A HISTORY OF VIOLENCE

A History of Violence (2005)

 

A HISTORY OF VIOLENCE

 

(director: David Cronenberg; screenwriters: Josh Olson/based on the graphic novel by John Wagner and Vince Locke; cinematographer: Peter Suschitzky; editor: Ronald Sanders; music: Howard Shore; cast: Viggo Mortensen (Tom Stall), Maria Bello (Edie Stall), William Hurt (Richie Cusack), Ed Harris (Carl Fogarty), Ashton Holmes (Jack Stall), Heidi Hayes (Sarah Stall), Stephen McHattie (Leland Jones), Greg Bryk (Billy Orser), Peter MacNeill (Sheriff Sam Carney); Runtime: 95; MPAA Rating: R; producers: Chris Bender/David Cronenberg/J.C. Spink; New Line Cinema; 2005-Canada/USA)

“Should not only entertain but make your hair stand up.”

Reviewed by Dennis Schwartz

Canadian David Cronenberg’s (“Scanners”/”The Fly”/”Dead Ringers”/”Spider”) brilliant gut-checking crime drama has something to say about the omnipresence of violence (American style!) that should not only entertain but make your hair stand up. The thriller is loosely based on the 1997 graphic novel by John Wagner and Vince Locke. It gives us violence as entertainment but makes us pay the price for being entertained, as we are made to look at its gruesome aftereffects. The film asks more of us than to just be entertained (though the filmmaker is pleased if we are entertained and laugh at the action scenarios, as if we were watching Pulp Fiction); but it also asks us to think about violence in ways we haven’t been asked to before by most films of the crime genre, though it’s shot in a similar clichéd manner as many of those films. It’s the talented Cronenberg as the perplexed moralist, who realizes that violence is part of the human condition and will always be so. The filmmaker is asking for us to search along with him on how we respond to the everyday violence we all face in our lives whether it’s a bully in school, street crime or just in our usual relationships. The filmmaker is telling us that there’s no place we can hide from violence; there’s no safe haven.

Tom Stall (Viggo Mortensen) is the nice-guy mild-mannered owner of a diner in a peaceful sleepy Indiana small-town called Millbrook (the film was shot in Millbrook, Ontario, Canada). He’s the ideal family man living out the American Dream with an adoring sexy lawyer wife Edie (Maria Bello) and two pleasant children, gentle high school student Jack (Ashton Holmes) and the cute six-year-old Sarah (Heidi Hayes). One night just before closing time two ruthless holdup men are slain by Tom before they can harm anyone in the diner. As a result Tom becomes a local hero and gets media publicity throughout the country. This leads Carl Fogarty (Ed Harris) and two of his mob boys to arrive in Millbrook and confront Tom in the diner that he’s really a Philly gangster named Joey Cusack who some twenty years ago severely disfigured one of Fogarty’s eyes with barbed wire.

The scary gang boss is attired in a dark suit and sunglasses and rides around in a black Lincoln town car while harassing Tom’s family and convincingly telling them that Tom is Crazy Joey. With no place to run to, Tom realizes his past has caught up with him and he must deal with the Philly mobsters.

(Entries on where items appear)

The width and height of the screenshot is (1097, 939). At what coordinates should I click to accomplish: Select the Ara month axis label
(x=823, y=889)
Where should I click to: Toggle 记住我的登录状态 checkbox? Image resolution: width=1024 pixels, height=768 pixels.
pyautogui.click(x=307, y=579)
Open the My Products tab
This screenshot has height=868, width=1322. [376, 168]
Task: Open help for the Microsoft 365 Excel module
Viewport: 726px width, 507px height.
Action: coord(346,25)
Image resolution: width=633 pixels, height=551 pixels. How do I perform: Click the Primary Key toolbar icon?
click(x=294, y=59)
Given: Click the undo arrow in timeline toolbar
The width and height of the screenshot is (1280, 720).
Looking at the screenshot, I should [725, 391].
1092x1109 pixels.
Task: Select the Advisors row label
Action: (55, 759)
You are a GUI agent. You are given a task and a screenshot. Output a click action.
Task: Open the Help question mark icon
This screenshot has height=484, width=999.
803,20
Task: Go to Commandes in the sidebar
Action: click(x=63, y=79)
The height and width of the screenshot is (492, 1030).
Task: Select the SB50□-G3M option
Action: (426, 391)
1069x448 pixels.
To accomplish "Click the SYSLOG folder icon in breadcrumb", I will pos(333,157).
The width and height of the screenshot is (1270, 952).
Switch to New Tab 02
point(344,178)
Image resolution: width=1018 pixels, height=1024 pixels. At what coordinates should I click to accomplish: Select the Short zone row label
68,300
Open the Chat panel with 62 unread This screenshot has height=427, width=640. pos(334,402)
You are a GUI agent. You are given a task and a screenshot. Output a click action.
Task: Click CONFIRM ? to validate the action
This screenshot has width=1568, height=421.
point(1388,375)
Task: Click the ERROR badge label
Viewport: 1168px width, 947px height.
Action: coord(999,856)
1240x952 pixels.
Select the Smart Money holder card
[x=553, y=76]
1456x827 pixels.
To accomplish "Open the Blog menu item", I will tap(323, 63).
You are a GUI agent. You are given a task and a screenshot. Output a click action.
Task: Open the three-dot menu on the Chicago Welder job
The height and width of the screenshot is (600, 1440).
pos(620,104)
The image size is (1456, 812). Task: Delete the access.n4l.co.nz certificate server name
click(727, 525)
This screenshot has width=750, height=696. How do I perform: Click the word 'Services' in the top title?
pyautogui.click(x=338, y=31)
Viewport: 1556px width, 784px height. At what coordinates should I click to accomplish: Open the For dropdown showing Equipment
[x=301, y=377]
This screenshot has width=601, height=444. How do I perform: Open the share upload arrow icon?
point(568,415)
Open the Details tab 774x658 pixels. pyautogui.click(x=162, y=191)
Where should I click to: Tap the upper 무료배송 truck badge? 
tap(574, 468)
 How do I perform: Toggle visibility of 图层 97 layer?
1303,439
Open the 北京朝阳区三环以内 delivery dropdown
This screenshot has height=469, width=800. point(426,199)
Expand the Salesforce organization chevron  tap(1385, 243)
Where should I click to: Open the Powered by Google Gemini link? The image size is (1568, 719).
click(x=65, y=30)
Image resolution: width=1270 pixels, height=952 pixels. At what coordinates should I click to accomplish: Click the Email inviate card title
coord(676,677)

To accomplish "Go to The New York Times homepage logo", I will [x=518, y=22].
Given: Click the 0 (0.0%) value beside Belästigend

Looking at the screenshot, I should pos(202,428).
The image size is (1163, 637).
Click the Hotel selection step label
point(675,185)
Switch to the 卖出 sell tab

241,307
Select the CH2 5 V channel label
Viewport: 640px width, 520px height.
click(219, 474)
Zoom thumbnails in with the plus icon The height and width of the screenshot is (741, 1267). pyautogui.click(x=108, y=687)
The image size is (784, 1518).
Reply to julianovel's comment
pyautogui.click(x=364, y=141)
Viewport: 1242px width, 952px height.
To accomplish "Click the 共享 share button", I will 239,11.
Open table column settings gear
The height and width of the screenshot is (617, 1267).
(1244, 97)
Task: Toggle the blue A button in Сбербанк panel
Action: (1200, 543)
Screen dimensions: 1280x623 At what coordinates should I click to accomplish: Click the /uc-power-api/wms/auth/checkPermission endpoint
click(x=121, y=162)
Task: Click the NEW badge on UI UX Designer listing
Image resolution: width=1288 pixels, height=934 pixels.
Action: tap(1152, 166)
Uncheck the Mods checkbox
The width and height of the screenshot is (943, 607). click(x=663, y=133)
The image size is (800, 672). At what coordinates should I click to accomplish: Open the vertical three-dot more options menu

* Required work:
1) Answer these questions about the review of A History of Violence:
(a) Who was the film's cinematographer?
(b) Where was the film actually shot?
(c) In what year was the graphic novel it is based on published?
2) Continue the review of A History of Violence from where it stops.

* Solved problems:
1)
(a) Peter Suschitzky
(b) Millbrook, Ontario, Canada
(c) 1997

2)
There are two powerfully alive sex scenes between Tom and his wife before and after she’s aware of her hubby’s gangster past. In the first, Edie is dressed as a cheerleader and pounces on him in bed, while innocently telling him she’s role playing “because we never got to be teenagers together”; the second comes when he pounces on her roughly on the staircase after returning from confronting his flamboyant mob boss brother Richie (William Hurt) back in Philly and even though she wants to resist is turned on by his rough sex. Edie is both delighted and repelled by the sex, which is the reaction called for when we view the violence on the screen. There’s much to chew on about how sex and violence are never as far apart as one would like to think.

The film plays like a cross between a contemporary Western and a neo-noir thriller. Mortensen is perfectly cast as the stoical man searching for his true identity and drawing us to his side by his quiet acceptance of his reality. Bello is the good mother and hot wife, who has found the caring man who makes her tick but is now confused about how she should react when not role-playing and her immediate visceral reaction upon learning who her hubby really is–is to puke. Harris and Hurt have juicy character roles and are both sinisterly pleasing as dangerous villains with a sense of crass humor. This is a well-crafted film, whose violence is unabashedly staged and meant to be cathartic. It never intends to say it has all the answers, what it does is lay out its family life drama and lets us experience both their joys and sorrows as it makes us wonder if we can make peace with our violent inner trappings that are always there (even if dormant) and in certain situations jump out to the forefront. It ends on an unclear note, as it should, with the saddened nuclear family at the dinner table going on with their American Dream with a blurred sense at what is fiction and what is reality.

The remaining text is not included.